13 Responses to “ATI Radeon x850 on (vs.) Linux”

  1. I’m thinking this might be a GCC 4.1.0 problem. (Or to be more specific, a problem Xorg has with GCC 4.1.0). So I’m going to compile it again, but this time using GCC 3.4.5. The rest of the X11 packages will remain compiled by 4.1.0. I don’t know if that’s safe or if this will even run, but we’ll find out.

  2. I recompiled Xorg with GCC 3.4.5 with no change, then remerged the x11-drivers/ati-drivers package also with GCC 3.4.5. No change. Back to the drawing board.

  3. Correction, compiling the ati-drivers package (fglrx) with 3.4.5 made the kernel module unloadable because the GCC version of the module didn’t match the GCC version of the kernel. I didn’t know that they HAD to match, but it doesn’t surprise me at all.

  4. I’m baffled. I located the __glXActiveScreens symbol. It is a global pointer defined in glxscreens.c of the xorg-server package. That .c file compiles to glxscreens.o, which is linked into libxgl.a which is linked into Xorg with -rdynamic, so the symbol should be exported. I’ve been assuming that the dlopen that’s failing is either Xorg failing to dlopen the fglrx_drv.so or fglrx_drv.so is failing to dlopen Xorg (I’m not sure that’s possible, I’m not that familiar with dlopen). Either way, the dlopen appears to be failing because fglrx_drv.so can’t find that symbol which should be there.

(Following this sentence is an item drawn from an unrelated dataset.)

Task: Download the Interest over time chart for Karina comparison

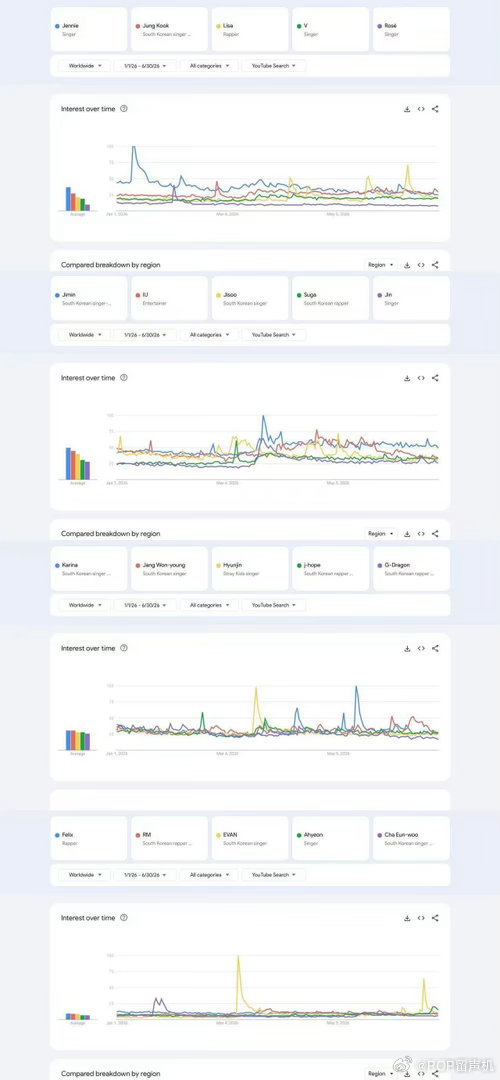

  5. AHAH! The problem is almost certainly an X11R7 problem due to the fact that they only support dlloader whereas they used to support elfloader also. The ATI drivers do not work with dlloader apparently. Every howto I read instructs you to turn off dlloader in X, but I can’t because version 7 doesn’t allow it. I’m still researching to see if there’s anything I can do. I haven’t found a rationale yet for the new restriction.

  6. Hi Warren,

    I have exactly the same problem, and I have changed to ATI drivers 8.24.8 (released yesterday night) and the problem is the same..
    I’m under Ubuntu Dapper, Xorg 7.0, gcc 4.0.3, kernel 2.6.15-20

    Have you find any solutions about this problem ?

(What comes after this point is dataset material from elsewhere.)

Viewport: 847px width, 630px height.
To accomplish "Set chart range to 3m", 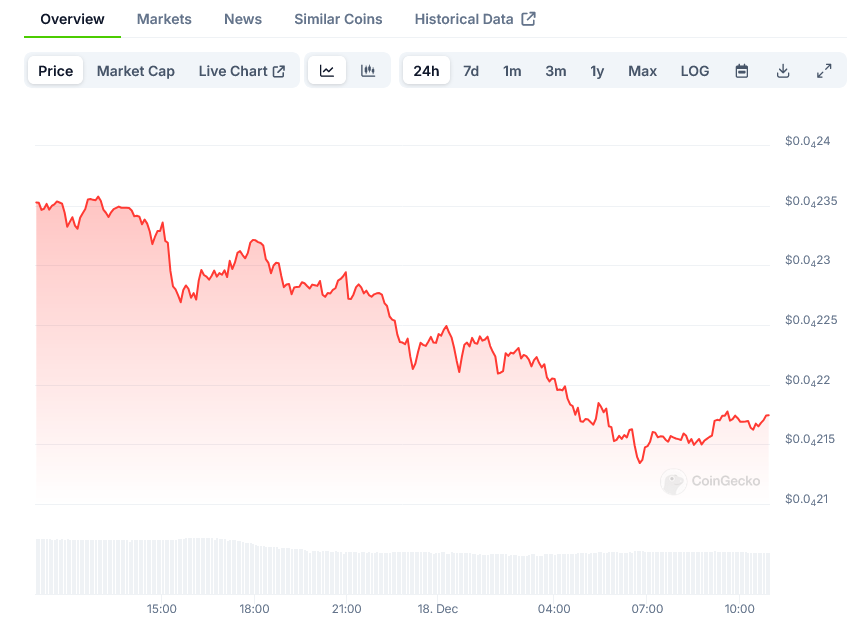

  7. Still using the older drivers 8.23.7 myself and I still get these errors, but after recompiling X recently (after syncing portage), I got it to work (that is the errors are there, but now I get a picture on the screen). I am not able to shut X down, however. Doing so locks my machine. I don’t think this is related to the errors above, though.

  8. Dan McDonald Says:

    This problem was pestering me for quite a couple hours but I FIGURED IT OUT! you need Load “glx” in your xorg.conf!

  9. Thanks, Dan. This was one of the first things I thought of because the name of the missing function is __glX.. but I was loading glx. My guess now is that in recompiling I got a newer version of glx, or that it was just not merged correctly the first time around. So if anyone else has this problem make sure you have glx in your xorg.conf file. If it still isn’t working, focus on glx as the source of your problem and if you learn something new, post it here.

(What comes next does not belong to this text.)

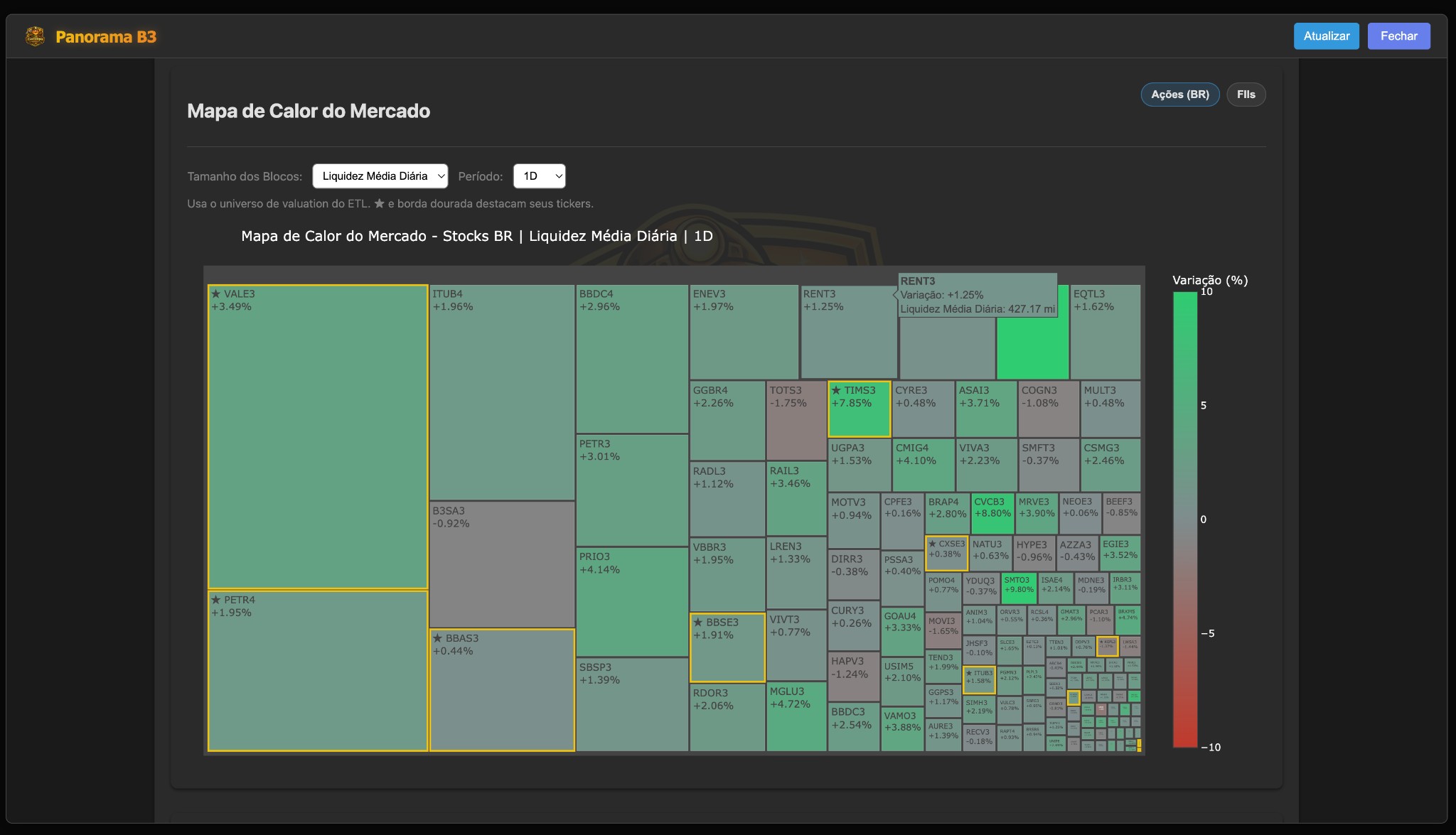Click the starred CXSE3 small tile
This screenshot has height=835, width=1456.
[946, 553]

  10. I have this problem too, so I checked my xorg.conf. It loads glx, but it still fails.
    I’m running Fedora Core 5 with Xorg7.0 and the latext ATi drivers from the site. I’ve also tried using the drivers available from the Livna RPM repository, and both give the exact same error.

    Now, the last time I tried installing the ATi drivers on FC5, it worked like a charm, so I don’t see why it’s failing this time around. I can’t seem to find a solution to my problem anywher either.

  11. In Gentoo I fixed the problem by dropping the gentoo-sources and switching to vanilla-sources. Don’t know what it was in gentoo-sources that caused the problems, but I now have fully functional drivers.

  12. It’s a problem with xorg.conf. I got this very same error on my AMD64, GCC 4.1, X11 7.0 Gentoo setup. But once I made my xorg.conf - one for my hardware was premade at http://gentoo-wiki.com/HARDWARE_Gentoo_Acer_Ferrari_4005WLMi_Manual - the error was gone.

  13. Also I had to use experimental (~amd64) ati drivers for them to even compile. The version number on them is 8.24.8. A few times during the X11 7.0 install I had a package fail, but every time that was fixed by using the experimental version.